Data to process:
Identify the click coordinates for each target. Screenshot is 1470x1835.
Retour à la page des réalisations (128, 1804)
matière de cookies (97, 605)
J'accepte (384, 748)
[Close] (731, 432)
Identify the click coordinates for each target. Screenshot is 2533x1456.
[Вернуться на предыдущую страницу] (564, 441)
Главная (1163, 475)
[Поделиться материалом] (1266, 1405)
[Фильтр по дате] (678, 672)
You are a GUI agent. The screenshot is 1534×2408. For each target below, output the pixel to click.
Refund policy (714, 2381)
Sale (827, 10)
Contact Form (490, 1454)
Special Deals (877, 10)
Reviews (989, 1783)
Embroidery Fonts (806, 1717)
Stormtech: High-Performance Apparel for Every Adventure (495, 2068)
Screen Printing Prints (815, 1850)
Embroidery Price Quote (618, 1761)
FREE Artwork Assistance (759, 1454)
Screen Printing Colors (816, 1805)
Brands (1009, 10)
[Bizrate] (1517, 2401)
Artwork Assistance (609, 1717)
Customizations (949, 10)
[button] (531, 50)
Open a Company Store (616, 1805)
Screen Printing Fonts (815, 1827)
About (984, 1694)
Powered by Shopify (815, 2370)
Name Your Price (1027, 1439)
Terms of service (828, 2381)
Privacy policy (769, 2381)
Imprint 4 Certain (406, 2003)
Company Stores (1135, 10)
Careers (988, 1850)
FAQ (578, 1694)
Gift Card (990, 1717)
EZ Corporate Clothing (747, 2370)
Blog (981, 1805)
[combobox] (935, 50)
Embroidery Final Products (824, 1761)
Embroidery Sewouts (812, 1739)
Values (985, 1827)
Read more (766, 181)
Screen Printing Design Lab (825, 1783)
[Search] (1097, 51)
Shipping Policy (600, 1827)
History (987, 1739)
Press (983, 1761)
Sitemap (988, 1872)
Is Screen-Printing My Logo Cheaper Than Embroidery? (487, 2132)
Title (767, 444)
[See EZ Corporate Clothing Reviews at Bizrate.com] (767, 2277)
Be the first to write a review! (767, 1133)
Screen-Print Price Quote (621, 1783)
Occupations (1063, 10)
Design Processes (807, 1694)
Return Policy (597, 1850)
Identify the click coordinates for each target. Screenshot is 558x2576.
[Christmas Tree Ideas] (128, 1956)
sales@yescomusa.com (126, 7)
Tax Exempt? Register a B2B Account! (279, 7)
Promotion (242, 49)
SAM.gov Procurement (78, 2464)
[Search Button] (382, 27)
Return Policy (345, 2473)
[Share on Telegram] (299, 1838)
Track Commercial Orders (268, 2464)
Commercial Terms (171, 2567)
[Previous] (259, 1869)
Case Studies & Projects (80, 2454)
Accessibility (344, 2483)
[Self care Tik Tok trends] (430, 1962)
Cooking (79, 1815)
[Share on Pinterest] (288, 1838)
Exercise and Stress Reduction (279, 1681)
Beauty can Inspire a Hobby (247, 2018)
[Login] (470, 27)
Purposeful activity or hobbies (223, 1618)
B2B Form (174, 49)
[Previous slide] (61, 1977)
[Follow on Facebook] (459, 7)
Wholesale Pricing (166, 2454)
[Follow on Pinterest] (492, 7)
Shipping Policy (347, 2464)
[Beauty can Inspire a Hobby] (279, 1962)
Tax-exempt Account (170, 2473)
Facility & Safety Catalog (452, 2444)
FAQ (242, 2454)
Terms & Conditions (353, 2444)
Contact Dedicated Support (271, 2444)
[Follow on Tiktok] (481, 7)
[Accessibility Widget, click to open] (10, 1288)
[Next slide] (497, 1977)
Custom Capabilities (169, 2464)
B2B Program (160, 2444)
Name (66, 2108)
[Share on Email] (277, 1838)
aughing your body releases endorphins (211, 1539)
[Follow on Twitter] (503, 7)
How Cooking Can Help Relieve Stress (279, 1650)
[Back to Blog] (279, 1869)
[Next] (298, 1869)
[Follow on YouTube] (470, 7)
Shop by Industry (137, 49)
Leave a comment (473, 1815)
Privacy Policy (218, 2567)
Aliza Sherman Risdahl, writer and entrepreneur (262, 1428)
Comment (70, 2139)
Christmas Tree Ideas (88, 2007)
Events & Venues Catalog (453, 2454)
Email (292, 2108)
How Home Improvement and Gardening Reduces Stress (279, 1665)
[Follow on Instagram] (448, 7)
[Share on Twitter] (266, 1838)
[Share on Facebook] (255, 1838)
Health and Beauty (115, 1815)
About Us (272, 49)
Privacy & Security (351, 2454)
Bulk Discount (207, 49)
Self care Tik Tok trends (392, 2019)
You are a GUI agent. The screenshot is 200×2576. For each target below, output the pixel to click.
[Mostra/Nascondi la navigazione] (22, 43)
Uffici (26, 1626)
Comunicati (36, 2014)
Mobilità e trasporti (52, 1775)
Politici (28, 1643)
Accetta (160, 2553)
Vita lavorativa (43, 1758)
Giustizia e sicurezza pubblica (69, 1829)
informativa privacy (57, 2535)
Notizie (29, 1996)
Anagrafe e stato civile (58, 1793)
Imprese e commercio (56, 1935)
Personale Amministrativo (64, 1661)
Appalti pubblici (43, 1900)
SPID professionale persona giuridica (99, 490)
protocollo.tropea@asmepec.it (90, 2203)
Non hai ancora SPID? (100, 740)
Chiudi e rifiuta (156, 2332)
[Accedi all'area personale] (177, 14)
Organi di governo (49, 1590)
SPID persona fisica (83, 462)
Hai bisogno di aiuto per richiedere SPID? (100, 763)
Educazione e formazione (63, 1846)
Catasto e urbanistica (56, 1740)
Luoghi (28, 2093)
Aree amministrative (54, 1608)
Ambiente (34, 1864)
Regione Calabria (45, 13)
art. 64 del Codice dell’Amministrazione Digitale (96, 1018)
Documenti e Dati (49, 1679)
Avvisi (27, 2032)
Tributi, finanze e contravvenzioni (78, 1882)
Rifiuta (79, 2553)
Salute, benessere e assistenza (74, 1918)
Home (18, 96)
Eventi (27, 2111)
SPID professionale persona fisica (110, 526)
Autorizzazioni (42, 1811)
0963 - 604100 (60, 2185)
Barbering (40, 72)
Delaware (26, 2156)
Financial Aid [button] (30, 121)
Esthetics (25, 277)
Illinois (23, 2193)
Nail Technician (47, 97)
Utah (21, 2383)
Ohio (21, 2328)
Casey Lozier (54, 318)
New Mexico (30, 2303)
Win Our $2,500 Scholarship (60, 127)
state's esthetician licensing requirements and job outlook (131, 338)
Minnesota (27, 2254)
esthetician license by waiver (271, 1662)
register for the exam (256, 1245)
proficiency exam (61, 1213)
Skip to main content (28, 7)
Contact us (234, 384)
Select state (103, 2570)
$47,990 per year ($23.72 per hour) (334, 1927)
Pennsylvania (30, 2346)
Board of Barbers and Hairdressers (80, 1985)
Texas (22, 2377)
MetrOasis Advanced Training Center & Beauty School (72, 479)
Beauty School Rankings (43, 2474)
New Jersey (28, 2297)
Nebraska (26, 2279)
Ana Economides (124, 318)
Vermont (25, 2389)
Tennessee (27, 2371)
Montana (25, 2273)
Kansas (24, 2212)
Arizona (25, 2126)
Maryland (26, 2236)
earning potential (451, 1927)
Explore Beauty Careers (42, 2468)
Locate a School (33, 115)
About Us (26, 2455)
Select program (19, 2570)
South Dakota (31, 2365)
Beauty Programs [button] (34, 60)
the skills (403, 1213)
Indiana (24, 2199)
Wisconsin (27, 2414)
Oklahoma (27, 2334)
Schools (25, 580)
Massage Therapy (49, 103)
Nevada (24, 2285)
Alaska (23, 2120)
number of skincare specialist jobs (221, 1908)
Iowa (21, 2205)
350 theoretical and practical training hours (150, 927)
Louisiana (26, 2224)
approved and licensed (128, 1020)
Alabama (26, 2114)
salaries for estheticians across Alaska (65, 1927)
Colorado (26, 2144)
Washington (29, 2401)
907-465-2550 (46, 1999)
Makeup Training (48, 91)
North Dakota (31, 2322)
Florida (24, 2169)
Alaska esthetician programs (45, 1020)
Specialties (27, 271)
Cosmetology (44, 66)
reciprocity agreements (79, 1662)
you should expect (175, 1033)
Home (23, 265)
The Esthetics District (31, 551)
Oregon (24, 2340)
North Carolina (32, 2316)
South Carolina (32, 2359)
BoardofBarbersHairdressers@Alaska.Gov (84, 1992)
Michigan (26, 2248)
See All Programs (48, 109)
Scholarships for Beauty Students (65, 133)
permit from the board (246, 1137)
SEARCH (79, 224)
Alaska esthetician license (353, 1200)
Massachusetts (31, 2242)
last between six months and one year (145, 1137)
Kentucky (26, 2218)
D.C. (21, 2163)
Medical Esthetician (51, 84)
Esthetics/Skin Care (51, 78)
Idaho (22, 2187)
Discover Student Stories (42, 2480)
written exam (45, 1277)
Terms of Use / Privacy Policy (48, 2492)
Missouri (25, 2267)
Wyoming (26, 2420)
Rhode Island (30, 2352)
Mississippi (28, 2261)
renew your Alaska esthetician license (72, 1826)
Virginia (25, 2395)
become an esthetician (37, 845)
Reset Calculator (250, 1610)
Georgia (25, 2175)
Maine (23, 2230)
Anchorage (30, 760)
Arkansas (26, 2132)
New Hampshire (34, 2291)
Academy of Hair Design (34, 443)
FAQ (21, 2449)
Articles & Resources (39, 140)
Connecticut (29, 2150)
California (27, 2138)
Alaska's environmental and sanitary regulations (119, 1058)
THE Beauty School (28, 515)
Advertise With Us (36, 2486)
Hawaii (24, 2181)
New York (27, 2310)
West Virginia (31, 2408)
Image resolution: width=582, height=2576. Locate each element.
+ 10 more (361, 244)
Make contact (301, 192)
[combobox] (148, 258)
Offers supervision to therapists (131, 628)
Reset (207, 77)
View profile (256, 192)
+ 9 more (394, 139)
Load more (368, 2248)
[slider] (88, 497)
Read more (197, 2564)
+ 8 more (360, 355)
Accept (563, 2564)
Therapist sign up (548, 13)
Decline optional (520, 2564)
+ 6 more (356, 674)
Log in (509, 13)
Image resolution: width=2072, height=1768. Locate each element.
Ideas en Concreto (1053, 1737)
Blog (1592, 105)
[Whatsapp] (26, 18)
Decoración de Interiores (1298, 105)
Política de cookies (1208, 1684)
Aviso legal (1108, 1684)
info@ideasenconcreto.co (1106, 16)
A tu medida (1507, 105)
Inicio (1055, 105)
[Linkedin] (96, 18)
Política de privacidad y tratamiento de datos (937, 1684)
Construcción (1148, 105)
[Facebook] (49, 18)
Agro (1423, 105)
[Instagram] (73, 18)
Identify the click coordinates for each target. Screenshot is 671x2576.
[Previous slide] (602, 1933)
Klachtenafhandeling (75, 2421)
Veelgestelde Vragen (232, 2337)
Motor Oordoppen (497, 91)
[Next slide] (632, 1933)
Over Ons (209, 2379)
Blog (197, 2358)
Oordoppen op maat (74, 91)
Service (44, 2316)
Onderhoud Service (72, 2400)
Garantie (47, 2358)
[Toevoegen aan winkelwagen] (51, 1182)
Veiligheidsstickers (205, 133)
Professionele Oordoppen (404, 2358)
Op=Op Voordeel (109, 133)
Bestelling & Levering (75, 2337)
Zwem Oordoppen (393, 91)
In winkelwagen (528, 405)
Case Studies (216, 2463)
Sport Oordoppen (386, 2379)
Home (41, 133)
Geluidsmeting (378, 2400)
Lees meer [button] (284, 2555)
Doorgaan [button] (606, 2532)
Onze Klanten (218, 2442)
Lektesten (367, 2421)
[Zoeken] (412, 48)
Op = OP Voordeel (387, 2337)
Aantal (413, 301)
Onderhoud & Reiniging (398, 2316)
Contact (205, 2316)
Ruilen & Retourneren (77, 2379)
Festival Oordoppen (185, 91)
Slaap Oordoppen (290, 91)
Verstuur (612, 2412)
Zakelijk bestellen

Instructions for the task: Please filter the data down to the lines containing the word "Christmas".

Output below:
[Christmas Tree Ideas] (128, 1956)
Christmas Tree Ideas (88, 2007)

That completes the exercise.